Calling yourself a chaser of dreams is a big step for someone who actually struggles day in and day out with insecurity. But of course, that is what I felt like one year ago when I made the decision to request a leave of absence from my twelve year career so that I could pursue “this” full time. It took a leap of faith, for me, for my husband, and was assisted by the security net of being able to return to my area of expertise…just in case.
Except that the security net was not the only thing that was ever present. A looming spreadsheet with cold hard numbers meant to show if “this” was sustainable, not just for the head dream chaser in the family, but for the entire family. The question of if my efforts were “enough” has been ringing in my head for months, knowing that by March 31st, there needed to be a formal decision: resign and continue the dream chasing, or go back.

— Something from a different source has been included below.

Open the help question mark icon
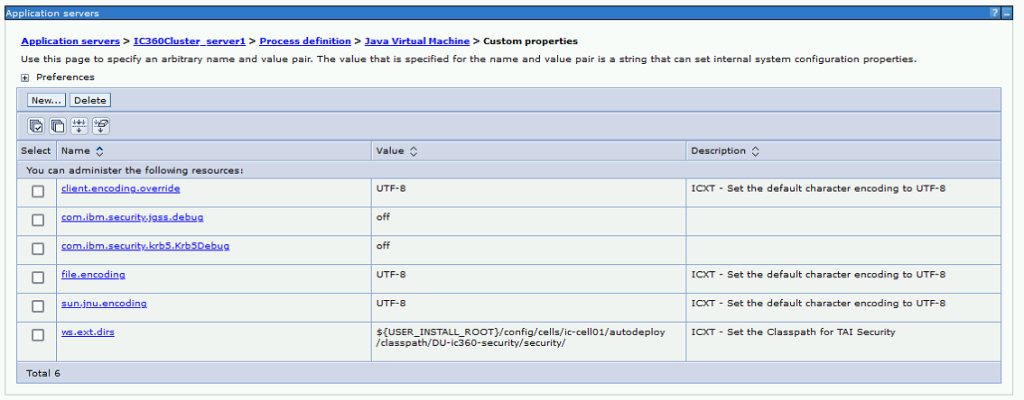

Oddly enough, last year, when I made the decision to dream big, I was not afraid. There was apprehension (certainly by my husband) but not fear. The fear came… later. So many fears. The fear of admitting failure. The fear of admitting that a dream was not built on enough reality to make it sustainable. The fear of having wasted my family’s time with my need to explore my passion.
My fear consumed me. It made my cry and struggle with patience. It made me irritable and insecure. It turned my entire world upside down and took my insides and twisted them around over and over again.
Until, not sure of exactly how I would proceed, I decided that giving up was not an option. Letting the fear of the unknown and the numbers on a spreadsheet dictate my life were not options. If I could beat cancer, if I could run two marathons, I could certainly find a way to believe in myself.
Remembering my mantra that everything happens for a reason, my only choice was to move forward without getting stuck in the dark abyss where I could have landed.
People say that dreams take time. Turning your passion into your reality takes patience, persistence, and resiliency. But also? Sometimes you have to find yourself at the very bottom, looking fear straight in the face, to allow yourself to be open to new possibilities. New ways to achieve your dreams, that can only exist if you open yourself up by casting a wider net. A net that includes allowing yourself to ask for help, for support, and for encouragement instead of only depending on yourself. A net that digs deep into enough to discover new ways to slay the fear dragons. A new net that is built with confidence in yourself against all odds.
Facing your fears much less pushing past them is not easy -and sometimes there is no choice but to press the pause button on a dream. And I would be lying if I said that my fears had been permanently silenced. Somehow though, facing my fears head on, feeling that bottom of the barrel pit in my stomach and forcing myself to really question my motives, my purpose, and my dreams…I can tell you that there is nothing like feeling that weight lifted from your shoulders.
What about you…How have you been facing your fears?